Personal information
- Full name: Joseph Frederick Blackledge
- Born: 15 April 1928 Chorley, Lancashire, England
- Died: 19 March 2008 (aged 79) Southport, Merseyside, England
- Batting: Right-handed

Domestic team information
- 1962: Lancashire

Career statistics
| Competition | First-class |
| Matches | 26 |
| Runs scored | 569 |
| Batting average | 15.37 |
| 100s/50s | 0/2 |
| Top score | 68 |
| Balls bowled | 18 |
| Wickets | – |
| Bowling average | – |
| 5 wickets in innings | – |
| 10 wickets in match | – |
| Best bowling | – |
| Catches/stumpings | 9/0 |
- Source: Cricinfo, 30 January 2016

= Joe Blackledge =

English cricketer

Joseph Frederick Blackledge (15 April 1928 – 19 March 2008) was a first-class cricketer who played for Lancashire. He played for just one season – 1962 – captaining the team as an amateur in the year before the players and gentlemen distinction was formally abolished.

A fine all-round sportsman at Repton, Joe Blackledge joined the Army and played much cricket for it in Germany. On leaving the Army, he captained Lancashire's second XI and was a successful batsman for Chorley in the Northern League. He was the second-top scorer in the league in 1961.
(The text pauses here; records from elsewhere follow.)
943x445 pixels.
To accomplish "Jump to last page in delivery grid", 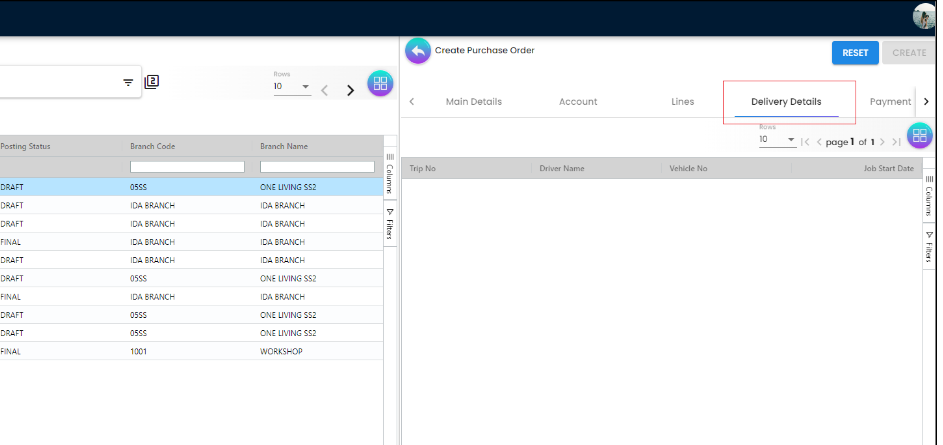I will tap(896, 142).
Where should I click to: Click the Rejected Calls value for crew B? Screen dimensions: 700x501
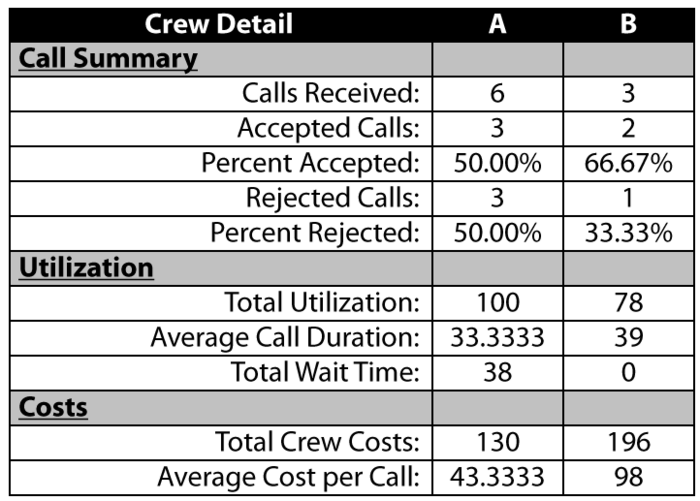click(629, 198)
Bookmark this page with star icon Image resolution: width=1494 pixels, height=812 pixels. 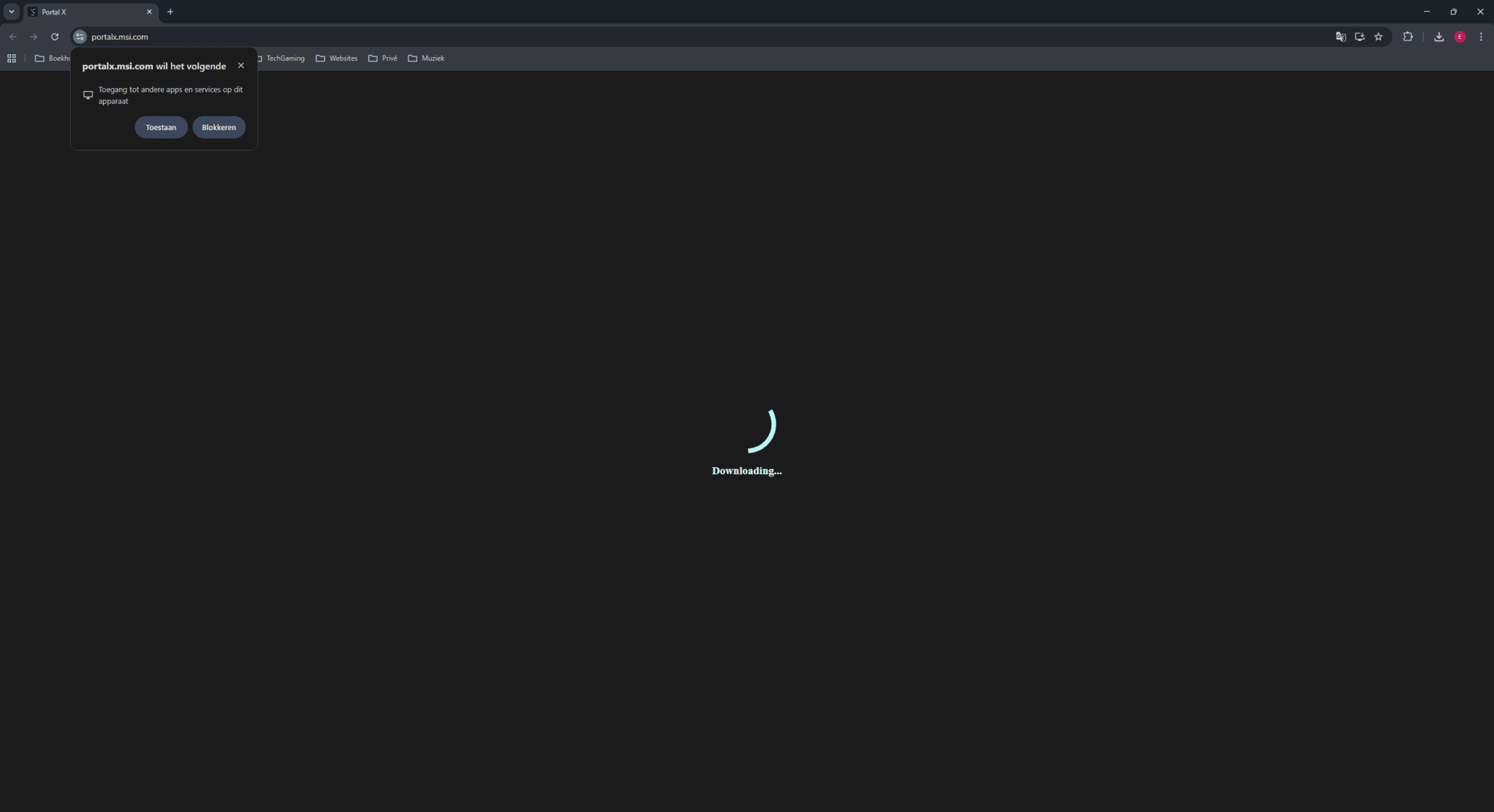point(1378,37)
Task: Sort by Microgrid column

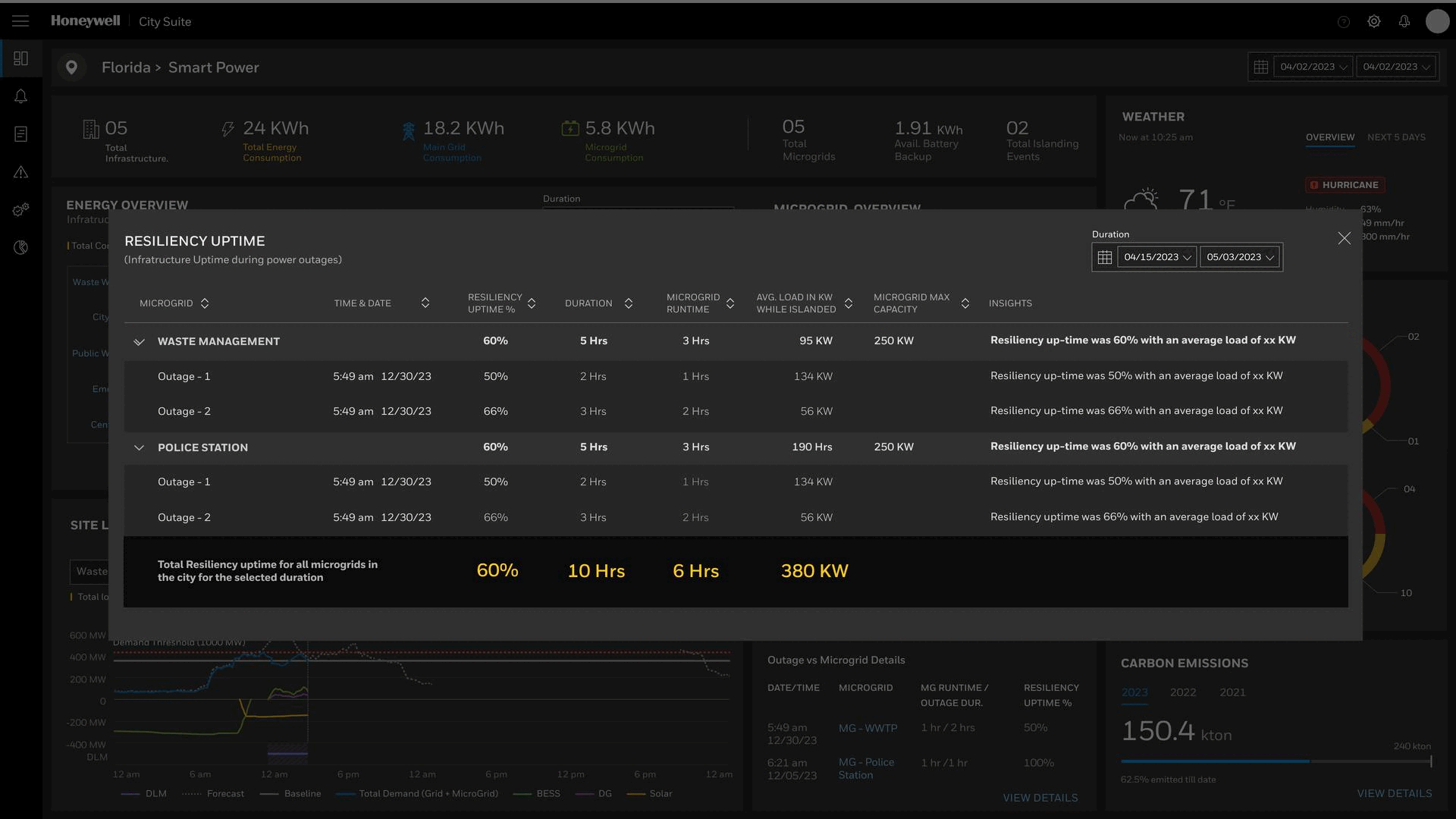Action: pyautogui.click(x=205, y=303)
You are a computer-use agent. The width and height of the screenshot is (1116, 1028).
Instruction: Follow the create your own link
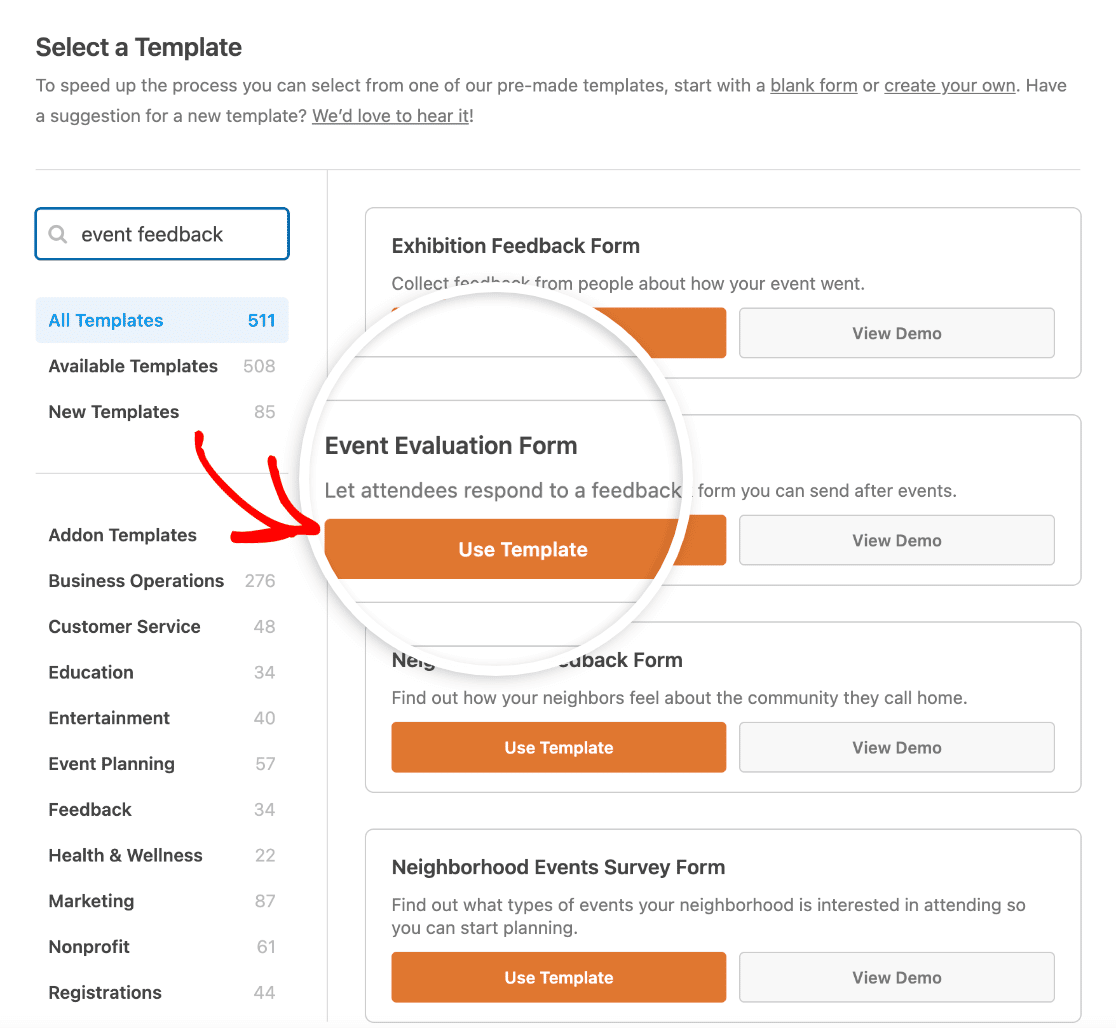[x=949, y=85]
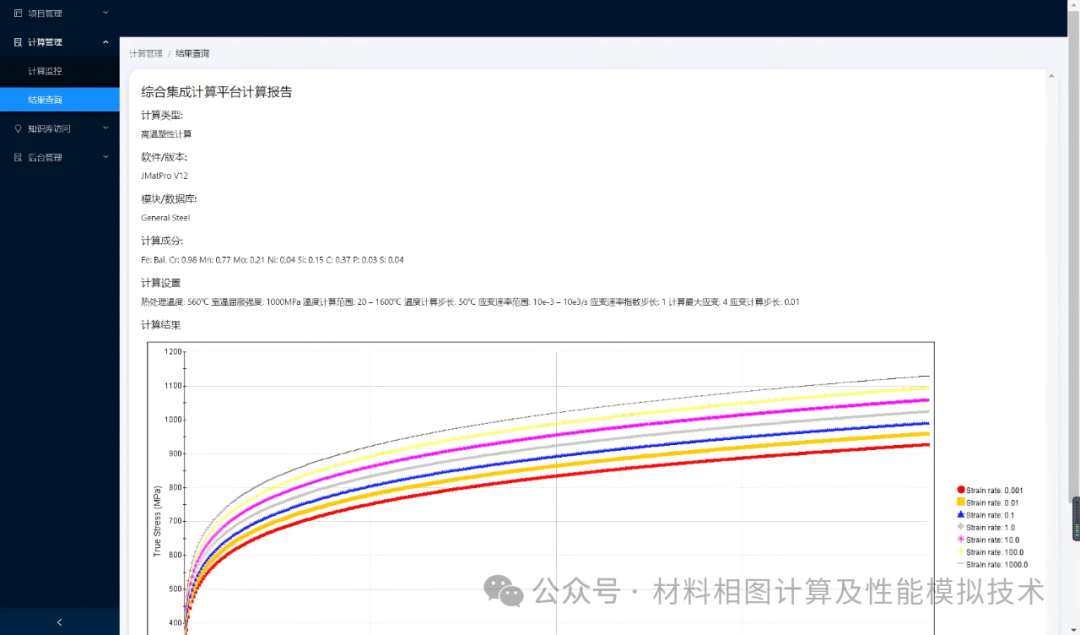The image size is (1080, 635).
Task: Click the orange square swatch for strain rate 0.01
Action: pos(961,502)
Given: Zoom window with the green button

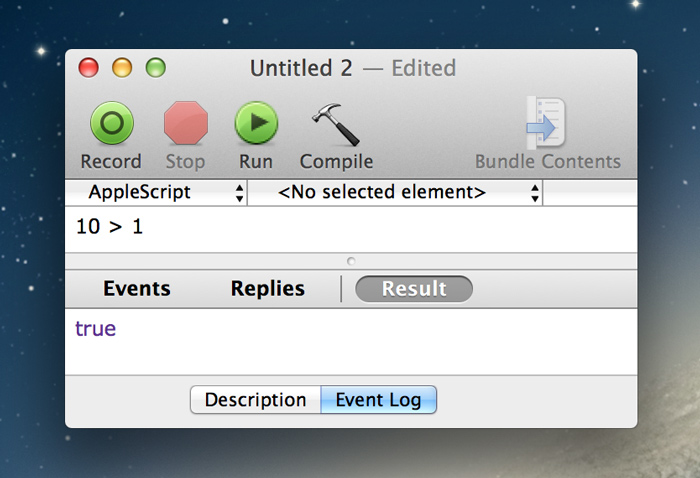Looking at the screenshot, I should coord(156,68).
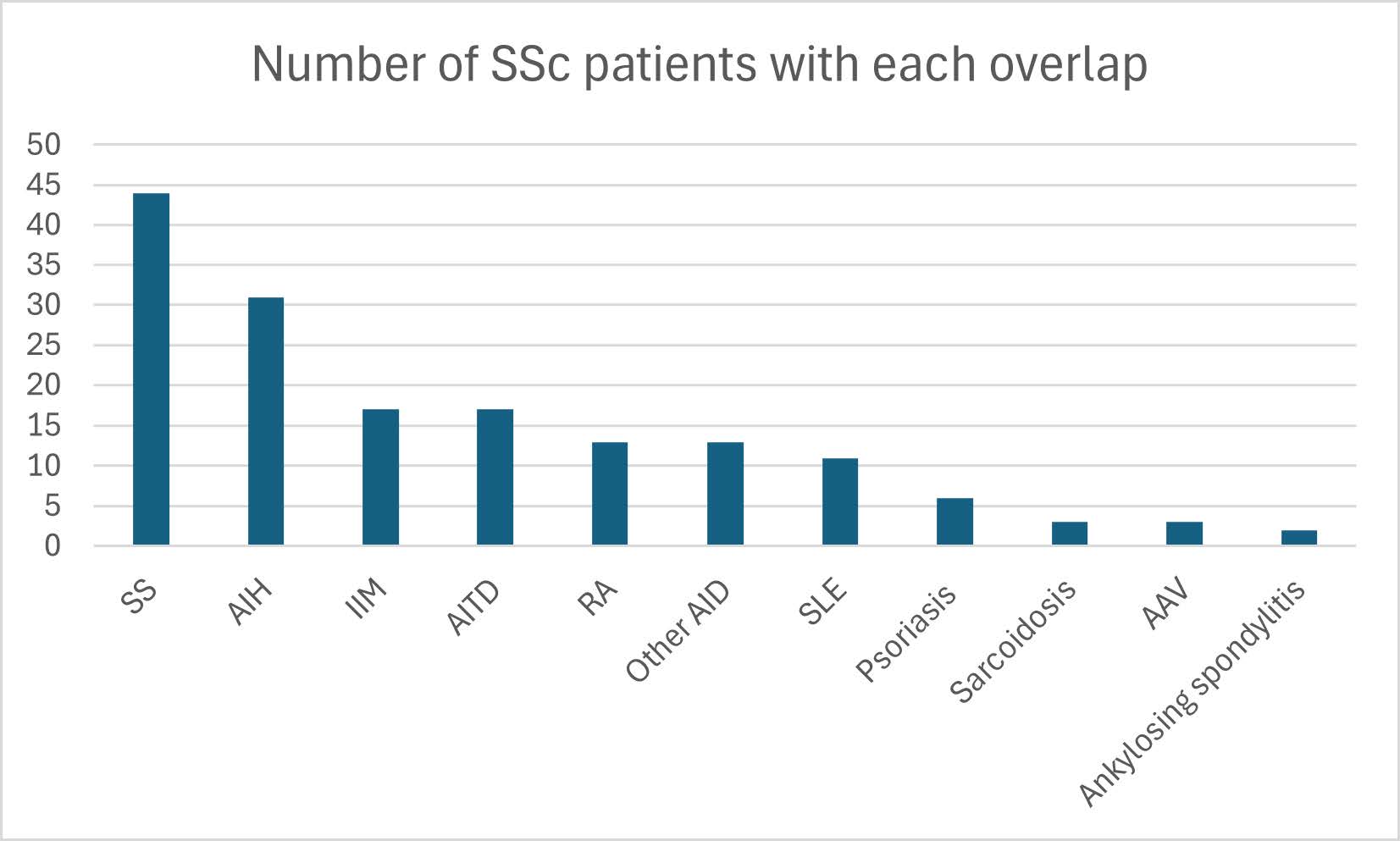1400x841 pixels.
Task: Select the SS bar in the chart
Action: (x=151, y=369)
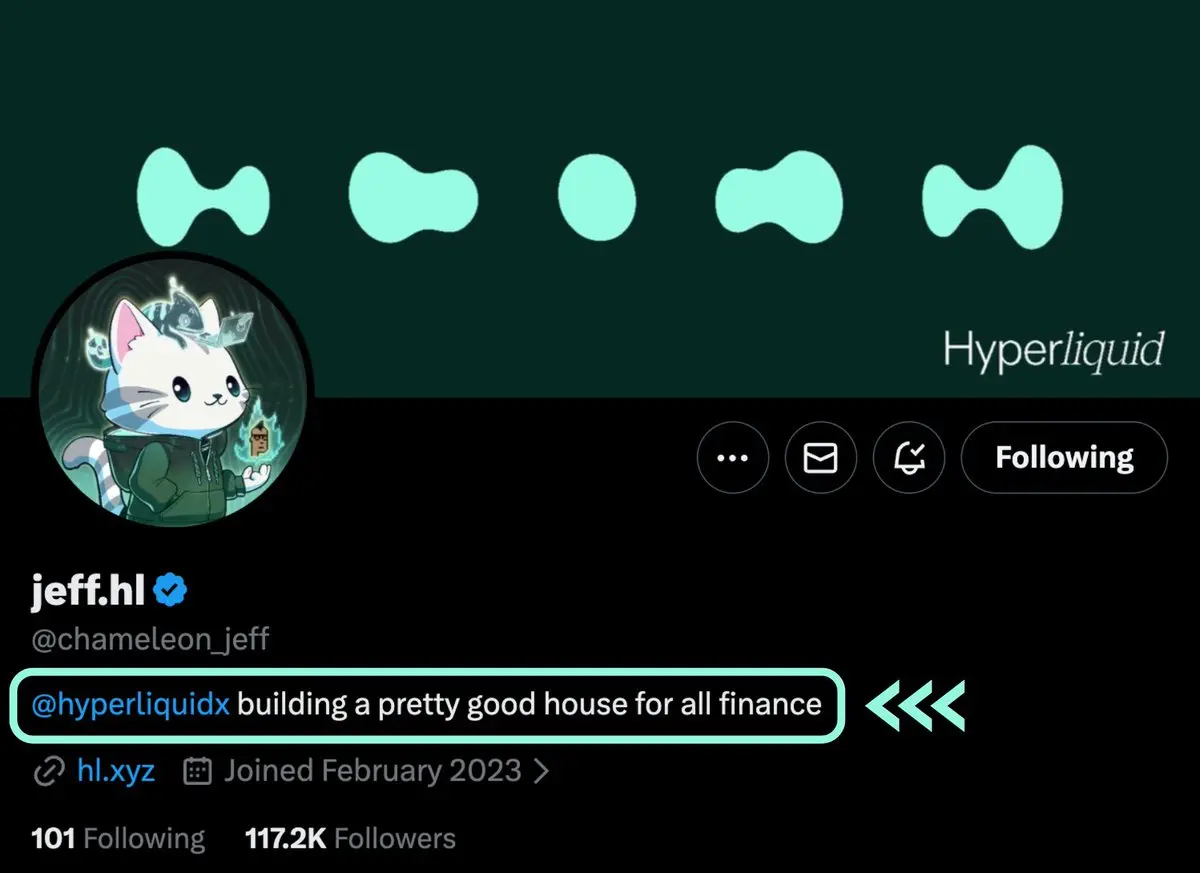Open the @hyperliquidx mention link

pyautogui.click(x=131, y=705)
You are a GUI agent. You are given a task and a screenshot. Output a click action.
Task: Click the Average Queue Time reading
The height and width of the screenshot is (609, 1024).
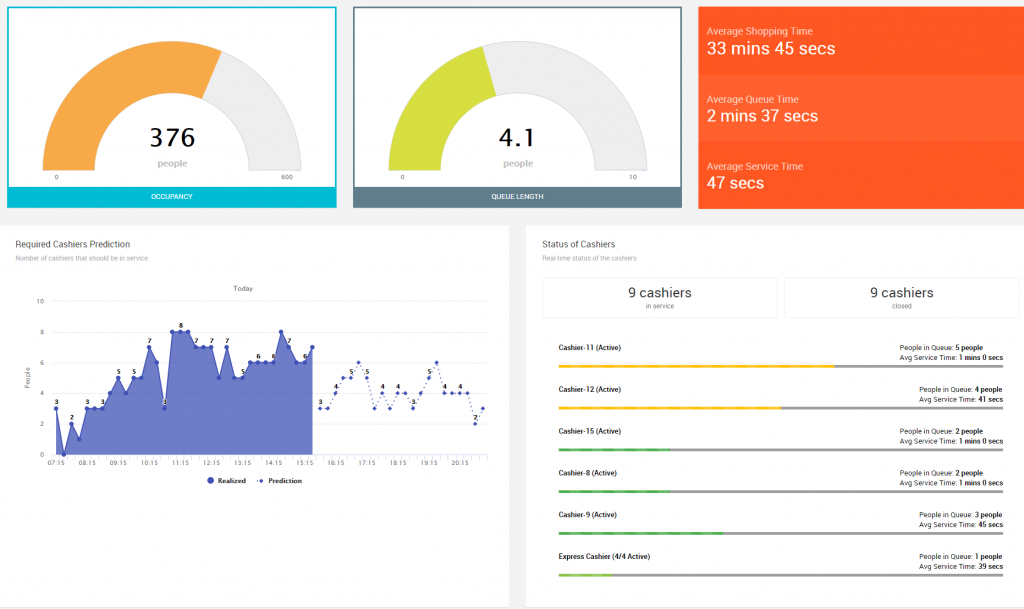tap(762, 116)

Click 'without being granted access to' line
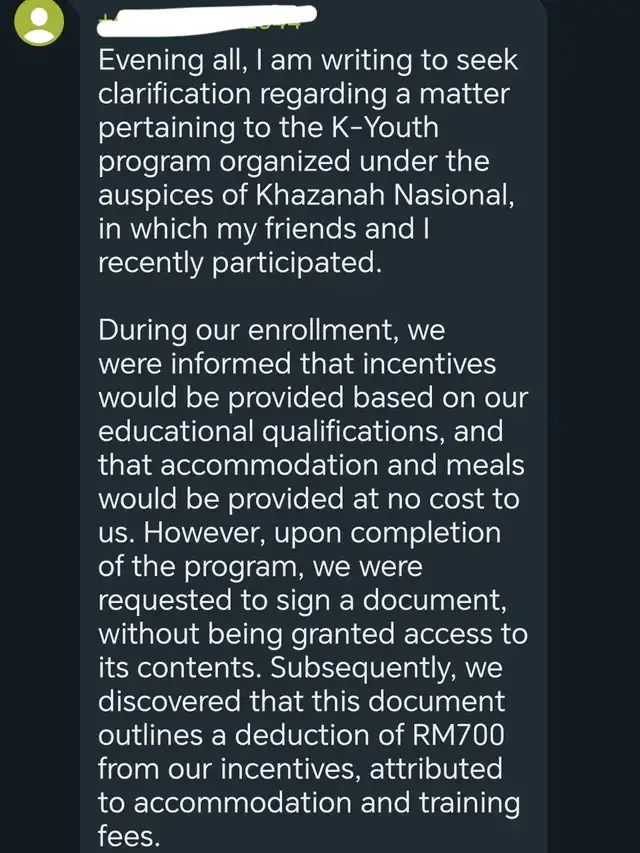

The Lancashire team he led in 1962 was one of the weakest in the club's long history and finished second from bottom in the table, losing 16 matches and winning only two. Blackledge hit 33 and 68 in the first match against Glamorgan, but contributed little with the bat thereafter, finishing with 548 runs at 15.65 in the Championship. He returned to running the family textile business at the end of the season.

He later served on the Lancashire committee for many years and was president of the club in 2001.

He was the uncle of the former England rugby union captain Bill Beaumont, who took over the family textile business from him.